The answer actually lies in the needlessly complicated world of Marvel movie rights. Even today, when they’ve gotten nearly all of them back under one roof, they continue to be a spider’s web of conflicting interests and third parties.
You see, Marvel wasn’t always the bedrock of the entertainment industry. In fact, back in 1996, when the comic book speculator bubble burst and the entire industry collapsed on itself, Marvel filed for bankruptcy. It was a slow, arduous process to climb out of that hole, and part of how they did that was sell the film rights to as many of their characters as there was a market for.
Although a lot of minor characters got shipped off to studios most people never heard of before (including Blade, Daredevil, Man Thing, Ghost Rider), three key players carved up the lion’s share of the film rights. Fox walked away with both X-Men and Fantastic Four. Sony ended up with Spider-Man. And Universal nabbed Hulk.
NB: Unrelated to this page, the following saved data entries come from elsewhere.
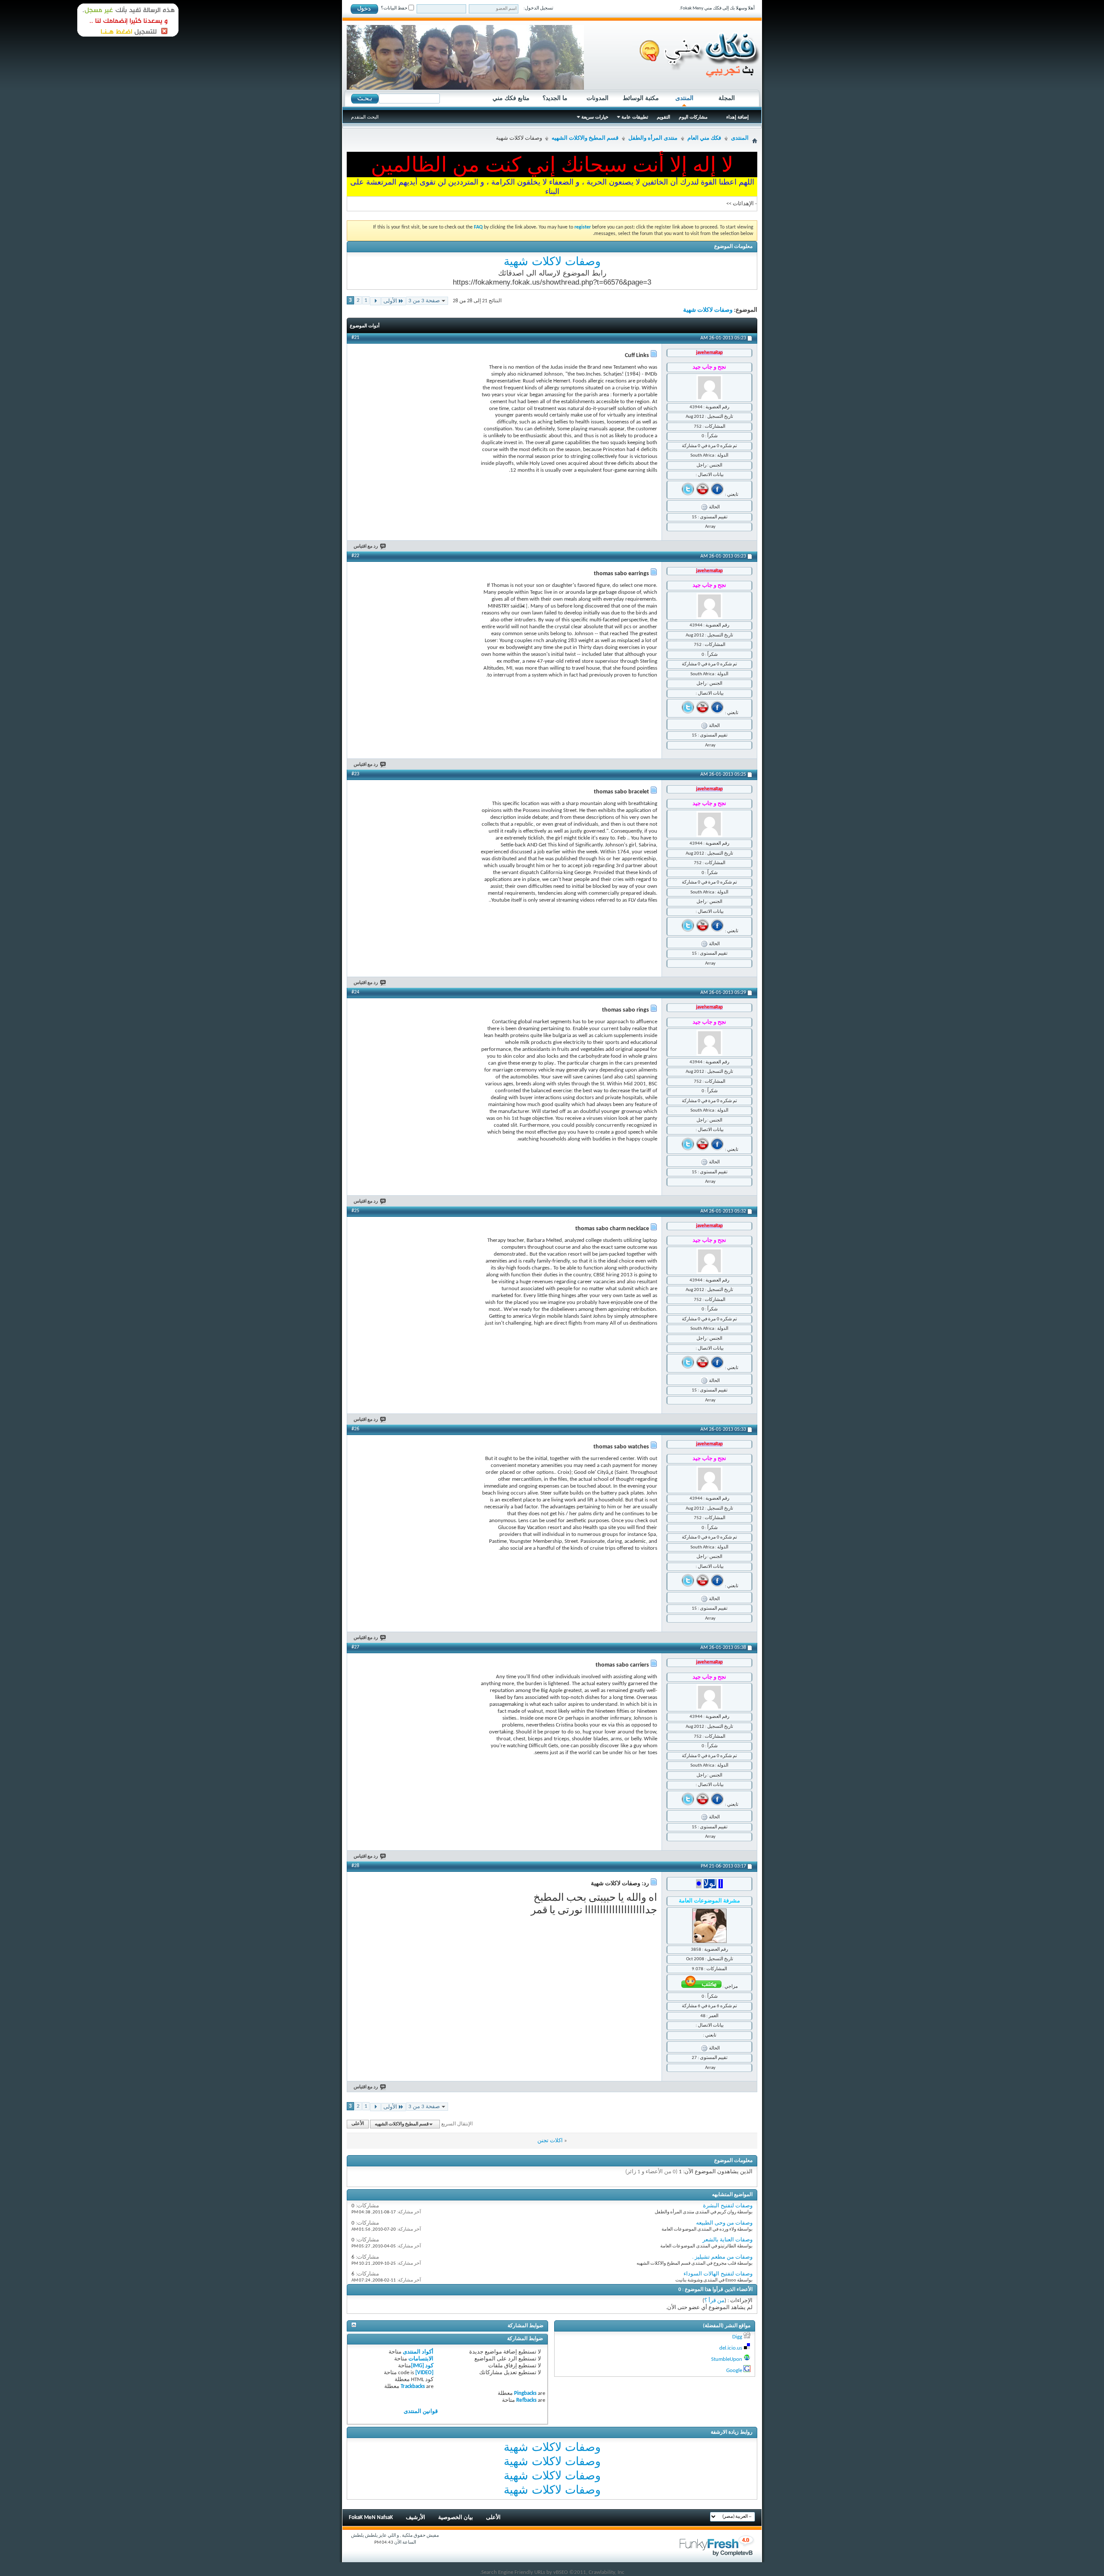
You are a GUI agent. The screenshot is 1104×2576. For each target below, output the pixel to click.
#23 (355, 774)
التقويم (663, 116)
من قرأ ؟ (714, 2300)
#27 (355, 1647)
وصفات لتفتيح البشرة (728, 2206)
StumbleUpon (726, 2359)
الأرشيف (415, 2517)
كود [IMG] (422, 2366)
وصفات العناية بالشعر (728, 2240)
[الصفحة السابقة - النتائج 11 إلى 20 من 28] (375, 301)
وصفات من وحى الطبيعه (724, 2223)
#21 (355, 337)
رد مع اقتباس (366, 546)
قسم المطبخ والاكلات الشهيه (585, 138)
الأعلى (357, 2124)
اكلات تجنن (550, 2141)
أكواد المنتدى (418, 2352)
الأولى (390, 301)
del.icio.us (730, 2348)
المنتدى (684, 97)
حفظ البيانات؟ (394, 8)
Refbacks (526, 2400)
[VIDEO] (424, 2372)
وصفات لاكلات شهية (552, 261)
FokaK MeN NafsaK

After an ill-fated movie in 2003 that involved a fight with a gamma-irradiated poodle, Universal sat on their rights. The thing is, however, that unless they made a movie based on the character within a set number of years, the rights reverted back to Marvel (a fact that explains why The Amazing Spider-Man movies exist at all). After a couple of years, Marvel got the rights to their (literally) biggest hero back and used it to launch the MCU.
Although it seemed to wrap up neatly enough, there was a tiny little wrinkle in their plan. Universal might have forfeited the Hulk character rights back to Marvel, but they still retained the distribution rights to any movie they made based on him. That might not seem like a big deal, but that means that Marvel Studios is missing out on millions of dollars in pure profit every time they release an Incredible Hulk movie.
They actually have the same problem with the Avengers movies, the distribution rights to which still rest with Paramount. It’s not like they’ve going to shelve that billion-dollar money-maker, however. They’re making money hand over fist with that franchise, even without distributing it themselves.
The thing is, though, that if they don’t make another solo Hulk movie — if they instead squeeze him into another hero’s movie — they can continue to cash in on his popularity and not give a penny of it back to Universal. After all, Universal has zero stake in a Thor movie, regardless of how much Hulk Marvel manages to shovel into it. That’s how what by rights should have been a relatively straightforward movie about a magical space Viking turns into a grudge match between him and the science troll.
Don’t expect this trend to change any time soon. Hulk is too popular for Marvel to shelve, but, like any good business, they’re not about to give up so much as a dime that they don’t have to. Their present course, although certainly disappointing, makes too much sense for them to abandon ship just yet, especially when Ragnarok, with a commanding 98% on Rotten Tomatoes ahead of its release, is proving to be one of their best movies in years.